- SHORT EXERCISE -
Can you copy out the lines below, swapping "computer-use agent" for "desktop assistant" everywhere it occurs and leaving everything else as it is?

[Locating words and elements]
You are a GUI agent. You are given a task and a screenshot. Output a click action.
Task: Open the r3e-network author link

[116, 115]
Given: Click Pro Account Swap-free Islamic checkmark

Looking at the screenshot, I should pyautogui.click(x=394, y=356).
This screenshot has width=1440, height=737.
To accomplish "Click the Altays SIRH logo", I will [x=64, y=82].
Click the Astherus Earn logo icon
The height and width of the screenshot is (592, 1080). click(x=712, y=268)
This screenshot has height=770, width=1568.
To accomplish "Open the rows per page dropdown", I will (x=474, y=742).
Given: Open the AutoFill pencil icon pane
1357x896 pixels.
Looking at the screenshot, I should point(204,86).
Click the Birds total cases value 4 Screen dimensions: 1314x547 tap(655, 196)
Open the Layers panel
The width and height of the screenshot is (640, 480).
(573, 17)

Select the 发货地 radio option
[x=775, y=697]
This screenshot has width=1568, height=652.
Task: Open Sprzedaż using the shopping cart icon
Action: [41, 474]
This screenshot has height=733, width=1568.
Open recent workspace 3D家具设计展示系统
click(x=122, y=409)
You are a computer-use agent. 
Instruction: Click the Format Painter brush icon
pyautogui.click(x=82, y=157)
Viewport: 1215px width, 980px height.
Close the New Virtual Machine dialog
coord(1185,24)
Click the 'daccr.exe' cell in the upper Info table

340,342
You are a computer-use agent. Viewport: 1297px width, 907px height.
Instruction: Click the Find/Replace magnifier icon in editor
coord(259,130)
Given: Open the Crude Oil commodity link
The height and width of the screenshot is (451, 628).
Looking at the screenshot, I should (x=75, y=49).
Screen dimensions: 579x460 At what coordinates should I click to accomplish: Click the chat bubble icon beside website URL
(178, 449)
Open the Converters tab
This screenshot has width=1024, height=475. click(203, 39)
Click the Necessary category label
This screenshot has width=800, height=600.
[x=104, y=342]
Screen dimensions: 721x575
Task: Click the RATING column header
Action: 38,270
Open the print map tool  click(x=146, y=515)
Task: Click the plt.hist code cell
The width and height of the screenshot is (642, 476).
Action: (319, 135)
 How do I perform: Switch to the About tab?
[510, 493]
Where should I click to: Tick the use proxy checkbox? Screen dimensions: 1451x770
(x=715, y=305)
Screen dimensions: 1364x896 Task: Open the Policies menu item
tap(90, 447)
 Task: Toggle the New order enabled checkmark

- RESPONSE TO THE TASK -
You are a GUI agent. You are given a task and a screenshot. Output a click action.
Task: Open the r3e-network author link

[116, 115]
Given: Click Pro Account Swap-free Islamic checkmark

Looking at the screenshot, I should pyautogui.click(x=394, y=356).
This screenshot has width=1440, height=737.
To accomplish "Click the Altays SIRH logo", I will [x=64, y=82].
Click the Astherus Earn logo icon
The height and width of the screenshot is (592, 1080). click(x=712, y=268)
This screenshot has height=770, width=1568.
To accomplish "Open the rows per page dropdown", I will (x=474, y=742).
Given: Open the AutoFill pencil icon pane
1357x896 pixels.
Looking at the screenshot, I should point(204,86).
Click the Birds total cases value 4 Screen dimensions: 1314x547 tap(655, 196)
Open the Layers panel
The width and height of the screenshot is (640, 480).
(573, 17)

Select the 发货地 radio option
[x=775, y=697]
This screenshot has width=1568, height=652.
Task: Open Sprzedaż using the shopping cart icon
Action: [41, 474]
This screenshot has height=733, width=1568.
Open recent workspace 3D家具设计展示系统
click(x=122, y=409)
You are a desktop assistant. 
Instruction: Click the Format Painter brush icon
pyautogui.click(x=82, y=157)
Viewport: 1215px width, 980px height.
Close the New Virtual Machine dialog
coord(1185,24)
Click the 'daccr.exe' cell in the upper Info table

340,342
You are a desktop assistant. Viewport: 1297px width, 907px height.
Instruction: Click the Find/Replace magnifier icon in editor
coord(259,130)
Given: Open the Crude Oil commodity link
The height and width of the screenshot is (451, 628).
Looking at the screenshot, I should (x=75, y=49).
Screen dimensions: 579x460 At what coordinates should I click to accomplish: Click the chat bubble icon beside website URL
(178, 449)
Open the Converters tab
This screenshot has width=1024, height=475. click(203, 39)
Click the Necessary category label
This screenshot has width=800, height=600.
[x=104, y=342]
Screen dimensions: 721x575
Task: Click the RATING column header
Action: 38,270
Open the print map tool  click(x=146, y=515)
Task: Click the plt.hist code cell
The width and height of the screenshot is (642, 476).
Action: (319, 135)
 How do I perform: Switch to the About tab?
[510, 493]
Where should I click to: Tick the use proxy checkbox? Screen dimensions: 1451x770
(x=715, y=305)
Screen dimensions: 1364x896 Task: Open the Policies menu item
tap(90, 447)
 Task: Toggle the New order enabled checkmark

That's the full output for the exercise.